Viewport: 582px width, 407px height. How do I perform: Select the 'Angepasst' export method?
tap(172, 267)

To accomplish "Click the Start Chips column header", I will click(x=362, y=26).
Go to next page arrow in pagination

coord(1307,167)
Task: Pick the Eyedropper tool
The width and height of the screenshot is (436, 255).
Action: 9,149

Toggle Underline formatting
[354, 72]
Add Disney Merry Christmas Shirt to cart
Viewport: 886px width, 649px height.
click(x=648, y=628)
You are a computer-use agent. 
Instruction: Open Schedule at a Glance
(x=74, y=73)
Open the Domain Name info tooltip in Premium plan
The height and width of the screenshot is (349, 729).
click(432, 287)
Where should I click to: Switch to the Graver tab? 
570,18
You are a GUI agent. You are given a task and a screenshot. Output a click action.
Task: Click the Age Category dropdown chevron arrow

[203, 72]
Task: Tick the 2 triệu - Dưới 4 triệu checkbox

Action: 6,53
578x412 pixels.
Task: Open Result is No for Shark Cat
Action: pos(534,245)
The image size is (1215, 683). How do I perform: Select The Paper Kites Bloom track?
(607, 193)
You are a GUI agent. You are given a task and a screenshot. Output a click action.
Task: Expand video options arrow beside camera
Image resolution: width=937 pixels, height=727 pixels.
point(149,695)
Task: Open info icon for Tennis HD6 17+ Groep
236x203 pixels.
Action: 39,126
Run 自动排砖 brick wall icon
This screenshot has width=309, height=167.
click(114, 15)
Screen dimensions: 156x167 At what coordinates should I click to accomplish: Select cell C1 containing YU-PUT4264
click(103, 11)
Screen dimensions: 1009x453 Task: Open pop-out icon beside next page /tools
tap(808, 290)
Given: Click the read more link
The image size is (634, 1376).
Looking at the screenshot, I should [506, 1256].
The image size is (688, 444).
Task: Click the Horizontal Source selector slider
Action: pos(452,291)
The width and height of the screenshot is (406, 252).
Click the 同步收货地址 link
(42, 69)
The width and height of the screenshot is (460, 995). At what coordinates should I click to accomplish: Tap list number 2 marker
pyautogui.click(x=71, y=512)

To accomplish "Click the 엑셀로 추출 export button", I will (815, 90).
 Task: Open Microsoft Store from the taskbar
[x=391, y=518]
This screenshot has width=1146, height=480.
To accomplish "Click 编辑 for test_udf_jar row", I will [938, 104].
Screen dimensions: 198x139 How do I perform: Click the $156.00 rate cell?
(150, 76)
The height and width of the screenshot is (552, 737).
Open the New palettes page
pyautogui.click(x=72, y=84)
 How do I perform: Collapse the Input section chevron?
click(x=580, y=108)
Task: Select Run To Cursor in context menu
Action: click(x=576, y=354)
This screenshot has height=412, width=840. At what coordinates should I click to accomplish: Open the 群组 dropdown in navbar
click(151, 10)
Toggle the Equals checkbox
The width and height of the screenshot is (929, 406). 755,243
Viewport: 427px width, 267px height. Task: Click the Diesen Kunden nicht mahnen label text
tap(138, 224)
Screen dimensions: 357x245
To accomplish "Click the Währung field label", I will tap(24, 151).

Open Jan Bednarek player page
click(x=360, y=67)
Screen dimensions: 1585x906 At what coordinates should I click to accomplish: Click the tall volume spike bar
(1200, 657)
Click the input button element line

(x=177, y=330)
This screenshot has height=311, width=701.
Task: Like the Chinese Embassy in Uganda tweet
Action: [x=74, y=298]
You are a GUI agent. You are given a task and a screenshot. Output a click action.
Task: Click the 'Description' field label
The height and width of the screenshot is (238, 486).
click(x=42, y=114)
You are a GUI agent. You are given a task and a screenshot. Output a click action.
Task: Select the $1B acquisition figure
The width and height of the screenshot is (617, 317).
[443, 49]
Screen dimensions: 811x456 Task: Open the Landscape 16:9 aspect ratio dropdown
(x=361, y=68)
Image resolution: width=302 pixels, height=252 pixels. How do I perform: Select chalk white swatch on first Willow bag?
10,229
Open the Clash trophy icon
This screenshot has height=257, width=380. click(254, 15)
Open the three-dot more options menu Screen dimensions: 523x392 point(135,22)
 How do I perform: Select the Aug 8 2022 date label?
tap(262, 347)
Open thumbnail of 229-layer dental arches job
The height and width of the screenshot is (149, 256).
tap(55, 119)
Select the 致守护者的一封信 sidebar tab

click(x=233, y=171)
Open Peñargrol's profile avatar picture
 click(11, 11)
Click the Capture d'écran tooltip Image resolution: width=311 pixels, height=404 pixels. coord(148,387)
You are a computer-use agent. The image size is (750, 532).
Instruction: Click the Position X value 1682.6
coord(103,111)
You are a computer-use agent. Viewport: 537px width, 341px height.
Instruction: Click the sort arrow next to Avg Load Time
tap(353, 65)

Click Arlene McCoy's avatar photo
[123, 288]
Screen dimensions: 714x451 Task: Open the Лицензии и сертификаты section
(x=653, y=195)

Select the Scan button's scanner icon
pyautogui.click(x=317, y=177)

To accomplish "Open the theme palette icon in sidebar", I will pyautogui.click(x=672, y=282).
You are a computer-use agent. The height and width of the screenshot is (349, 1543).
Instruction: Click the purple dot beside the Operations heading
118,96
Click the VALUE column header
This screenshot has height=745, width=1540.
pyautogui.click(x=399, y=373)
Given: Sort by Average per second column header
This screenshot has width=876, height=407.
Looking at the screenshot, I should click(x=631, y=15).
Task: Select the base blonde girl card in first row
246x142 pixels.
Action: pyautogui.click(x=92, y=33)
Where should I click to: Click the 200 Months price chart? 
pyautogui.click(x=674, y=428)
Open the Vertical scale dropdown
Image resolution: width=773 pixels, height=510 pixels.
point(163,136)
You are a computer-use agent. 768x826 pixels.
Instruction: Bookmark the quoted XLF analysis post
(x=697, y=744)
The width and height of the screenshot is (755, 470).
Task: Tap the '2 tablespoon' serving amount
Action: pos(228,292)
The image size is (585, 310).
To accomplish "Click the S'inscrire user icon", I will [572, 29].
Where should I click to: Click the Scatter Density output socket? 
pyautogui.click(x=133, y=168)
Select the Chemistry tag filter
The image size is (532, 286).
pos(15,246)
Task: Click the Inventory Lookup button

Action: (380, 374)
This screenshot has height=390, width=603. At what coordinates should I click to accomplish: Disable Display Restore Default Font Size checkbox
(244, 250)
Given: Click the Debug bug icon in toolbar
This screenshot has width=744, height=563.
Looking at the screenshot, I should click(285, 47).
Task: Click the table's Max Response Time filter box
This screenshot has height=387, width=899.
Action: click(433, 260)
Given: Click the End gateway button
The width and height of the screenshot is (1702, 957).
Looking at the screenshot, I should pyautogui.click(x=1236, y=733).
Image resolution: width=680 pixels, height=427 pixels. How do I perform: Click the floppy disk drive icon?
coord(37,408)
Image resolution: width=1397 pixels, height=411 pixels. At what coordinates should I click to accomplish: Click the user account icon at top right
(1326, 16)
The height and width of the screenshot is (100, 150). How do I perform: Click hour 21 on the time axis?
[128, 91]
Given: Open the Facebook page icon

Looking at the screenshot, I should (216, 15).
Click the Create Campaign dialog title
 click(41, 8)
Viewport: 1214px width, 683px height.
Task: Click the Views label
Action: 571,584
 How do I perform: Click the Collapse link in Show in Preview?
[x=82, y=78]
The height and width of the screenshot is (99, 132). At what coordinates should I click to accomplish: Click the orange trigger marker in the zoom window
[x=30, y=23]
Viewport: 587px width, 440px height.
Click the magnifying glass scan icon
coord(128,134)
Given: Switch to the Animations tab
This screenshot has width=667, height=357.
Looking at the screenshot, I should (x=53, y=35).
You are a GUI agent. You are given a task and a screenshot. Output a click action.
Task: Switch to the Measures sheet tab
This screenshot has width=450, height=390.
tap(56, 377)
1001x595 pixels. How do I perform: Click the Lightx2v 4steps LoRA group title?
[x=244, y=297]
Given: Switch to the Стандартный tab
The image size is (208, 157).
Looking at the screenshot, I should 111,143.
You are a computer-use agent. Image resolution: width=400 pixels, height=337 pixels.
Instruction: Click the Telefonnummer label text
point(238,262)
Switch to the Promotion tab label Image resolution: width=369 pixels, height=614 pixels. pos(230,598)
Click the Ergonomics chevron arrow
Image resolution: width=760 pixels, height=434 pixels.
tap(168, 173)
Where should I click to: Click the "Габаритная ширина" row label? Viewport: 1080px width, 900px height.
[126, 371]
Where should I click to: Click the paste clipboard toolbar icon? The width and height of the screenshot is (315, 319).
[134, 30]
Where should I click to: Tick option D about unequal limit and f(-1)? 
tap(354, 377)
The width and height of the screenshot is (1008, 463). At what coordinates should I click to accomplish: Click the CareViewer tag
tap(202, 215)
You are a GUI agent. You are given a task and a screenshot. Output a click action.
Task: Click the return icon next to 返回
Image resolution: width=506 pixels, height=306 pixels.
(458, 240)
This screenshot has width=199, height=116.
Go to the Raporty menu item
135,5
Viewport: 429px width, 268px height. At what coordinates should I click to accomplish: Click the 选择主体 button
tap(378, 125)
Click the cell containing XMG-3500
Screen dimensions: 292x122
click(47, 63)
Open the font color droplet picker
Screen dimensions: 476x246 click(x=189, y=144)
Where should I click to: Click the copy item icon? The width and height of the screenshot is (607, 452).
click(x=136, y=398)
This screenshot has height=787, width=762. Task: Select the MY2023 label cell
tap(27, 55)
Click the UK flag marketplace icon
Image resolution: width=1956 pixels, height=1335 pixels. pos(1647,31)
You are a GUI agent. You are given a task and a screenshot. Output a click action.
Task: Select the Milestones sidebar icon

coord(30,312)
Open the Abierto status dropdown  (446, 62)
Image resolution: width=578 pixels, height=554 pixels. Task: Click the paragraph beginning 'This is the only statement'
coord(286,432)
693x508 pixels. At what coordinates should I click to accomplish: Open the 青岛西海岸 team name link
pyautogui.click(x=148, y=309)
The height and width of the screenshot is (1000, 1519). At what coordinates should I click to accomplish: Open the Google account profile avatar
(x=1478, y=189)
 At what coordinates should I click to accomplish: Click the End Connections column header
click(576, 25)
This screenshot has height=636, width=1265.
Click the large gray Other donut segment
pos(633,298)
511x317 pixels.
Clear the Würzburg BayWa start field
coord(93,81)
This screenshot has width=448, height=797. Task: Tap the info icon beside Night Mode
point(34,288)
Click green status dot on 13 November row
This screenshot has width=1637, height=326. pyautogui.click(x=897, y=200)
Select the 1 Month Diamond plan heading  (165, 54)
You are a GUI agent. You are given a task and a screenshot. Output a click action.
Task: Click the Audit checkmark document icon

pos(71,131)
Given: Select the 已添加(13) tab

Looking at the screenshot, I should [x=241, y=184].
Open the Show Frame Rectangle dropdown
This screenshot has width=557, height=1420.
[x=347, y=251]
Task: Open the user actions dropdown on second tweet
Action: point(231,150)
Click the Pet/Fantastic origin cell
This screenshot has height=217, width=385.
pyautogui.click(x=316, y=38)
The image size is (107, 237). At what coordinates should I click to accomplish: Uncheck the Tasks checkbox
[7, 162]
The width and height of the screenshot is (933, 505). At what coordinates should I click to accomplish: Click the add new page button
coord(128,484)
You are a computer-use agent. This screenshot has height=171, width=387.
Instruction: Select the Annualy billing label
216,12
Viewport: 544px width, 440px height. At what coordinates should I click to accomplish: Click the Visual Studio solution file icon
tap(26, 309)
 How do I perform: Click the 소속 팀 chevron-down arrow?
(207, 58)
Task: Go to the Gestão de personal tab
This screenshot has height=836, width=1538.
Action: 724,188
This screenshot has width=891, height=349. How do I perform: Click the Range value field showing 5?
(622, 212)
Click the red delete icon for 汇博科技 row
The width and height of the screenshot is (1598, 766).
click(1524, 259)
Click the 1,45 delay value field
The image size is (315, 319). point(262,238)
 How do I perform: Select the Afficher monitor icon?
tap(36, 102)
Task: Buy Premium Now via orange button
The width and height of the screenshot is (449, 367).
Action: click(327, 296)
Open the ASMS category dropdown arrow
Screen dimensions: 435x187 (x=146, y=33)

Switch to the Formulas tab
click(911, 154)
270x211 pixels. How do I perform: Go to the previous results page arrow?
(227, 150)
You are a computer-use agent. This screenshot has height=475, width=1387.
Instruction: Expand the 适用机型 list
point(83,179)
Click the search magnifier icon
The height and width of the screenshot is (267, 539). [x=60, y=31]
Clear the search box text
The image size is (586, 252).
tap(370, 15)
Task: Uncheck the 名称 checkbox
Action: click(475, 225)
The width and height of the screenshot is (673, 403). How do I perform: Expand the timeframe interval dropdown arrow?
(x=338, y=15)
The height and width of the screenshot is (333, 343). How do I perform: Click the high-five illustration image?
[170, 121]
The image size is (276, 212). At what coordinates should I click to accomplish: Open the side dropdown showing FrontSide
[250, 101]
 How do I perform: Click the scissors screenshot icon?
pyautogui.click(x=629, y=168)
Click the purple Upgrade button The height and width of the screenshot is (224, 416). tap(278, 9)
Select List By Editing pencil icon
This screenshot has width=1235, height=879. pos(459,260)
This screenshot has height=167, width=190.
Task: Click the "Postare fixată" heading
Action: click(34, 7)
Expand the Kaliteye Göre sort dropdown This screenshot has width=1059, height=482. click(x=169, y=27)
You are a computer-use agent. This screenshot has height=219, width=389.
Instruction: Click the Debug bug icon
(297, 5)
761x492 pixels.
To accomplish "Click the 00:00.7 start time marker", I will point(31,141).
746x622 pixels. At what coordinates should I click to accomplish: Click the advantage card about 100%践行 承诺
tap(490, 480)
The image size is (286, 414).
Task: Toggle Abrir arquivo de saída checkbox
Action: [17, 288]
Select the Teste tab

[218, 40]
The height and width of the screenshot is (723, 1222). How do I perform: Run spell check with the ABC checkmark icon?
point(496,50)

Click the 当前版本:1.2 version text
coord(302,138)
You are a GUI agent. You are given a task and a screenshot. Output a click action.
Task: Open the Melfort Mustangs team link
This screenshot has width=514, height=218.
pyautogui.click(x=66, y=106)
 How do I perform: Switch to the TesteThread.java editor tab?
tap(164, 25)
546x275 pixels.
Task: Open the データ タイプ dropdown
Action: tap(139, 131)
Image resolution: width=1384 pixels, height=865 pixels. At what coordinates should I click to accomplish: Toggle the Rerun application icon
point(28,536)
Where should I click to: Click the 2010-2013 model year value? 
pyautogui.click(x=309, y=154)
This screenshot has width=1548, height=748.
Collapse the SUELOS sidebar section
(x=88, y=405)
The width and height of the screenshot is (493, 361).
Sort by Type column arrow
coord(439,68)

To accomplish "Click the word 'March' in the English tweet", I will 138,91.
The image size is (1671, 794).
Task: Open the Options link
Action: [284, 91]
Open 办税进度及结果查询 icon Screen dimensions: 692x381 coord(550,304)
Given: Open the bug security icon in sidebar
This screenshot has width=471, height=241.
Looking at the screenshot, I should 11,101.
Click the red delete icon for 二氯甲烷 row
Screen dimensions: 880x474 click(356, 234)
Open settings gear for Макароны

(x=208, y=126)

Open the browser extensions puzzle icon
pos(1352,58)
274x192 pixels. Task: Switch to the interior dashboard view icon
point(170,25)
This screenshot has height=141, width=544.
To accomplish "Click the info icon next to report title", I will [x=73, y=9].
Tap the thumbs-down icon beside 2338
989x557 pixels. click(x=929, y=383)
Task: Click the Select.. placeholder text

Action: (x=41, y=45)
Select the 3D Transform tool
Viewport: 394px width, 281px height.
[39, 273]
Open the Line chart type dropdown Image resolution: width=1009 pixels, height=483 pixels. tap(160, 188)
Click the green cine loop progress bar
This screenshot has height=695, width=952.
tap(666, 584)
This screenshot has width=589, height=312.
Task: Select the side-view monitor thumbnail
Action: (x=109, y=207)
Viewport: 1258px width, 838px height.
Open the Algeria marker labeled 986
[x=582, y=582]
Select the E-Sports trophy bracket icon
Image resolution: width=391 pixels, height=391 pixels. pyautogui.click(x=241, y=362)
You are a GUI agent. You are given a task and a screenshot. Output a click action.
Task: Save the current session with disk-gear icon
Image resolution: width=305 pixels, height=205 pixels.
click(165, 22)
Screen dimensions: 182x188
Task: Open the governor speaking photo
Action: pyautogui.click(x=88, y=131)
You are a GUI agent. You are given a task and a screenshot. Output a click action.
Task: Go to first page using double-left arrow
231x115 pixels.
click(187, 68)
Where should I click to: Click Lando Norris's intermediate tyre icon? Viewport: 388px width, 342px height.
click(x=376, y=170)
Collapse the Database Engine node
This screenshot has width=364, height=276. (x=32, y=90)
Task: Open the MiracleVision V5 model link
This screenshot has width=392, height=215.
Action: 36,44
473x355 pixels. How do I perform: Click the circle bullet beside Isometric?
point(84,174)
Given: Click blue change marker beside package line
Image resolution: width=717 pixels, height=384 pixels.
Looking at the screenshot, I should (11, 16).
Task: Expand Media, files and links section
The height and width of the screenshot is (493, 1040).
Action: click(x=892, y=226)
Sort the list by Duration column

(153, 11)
--------------------------------
◆ **What is needed**: Output exactly the lines from the one containing "This screenshot has width=392, height=215." through the last line of the records, both included. Output nothing else.

◆ **Response to the exercise**:
This screenshot has width=392, height=215.
Action: 36,44
473x355 pixels. How do I perform: Click the circle bullet beside Isometric?
point(84,174)
Given: Click blue change marker beside package line
Image resolution: width=717 pixels, height=384 pixels.
Looking at the screenshot, I should (11, 16).
Task: Expand Media, files and links section
The height and width of the screenshot is (493, 1040).
Action: click(x=892, y=226)
Sort the list by Duration column

(153, 11)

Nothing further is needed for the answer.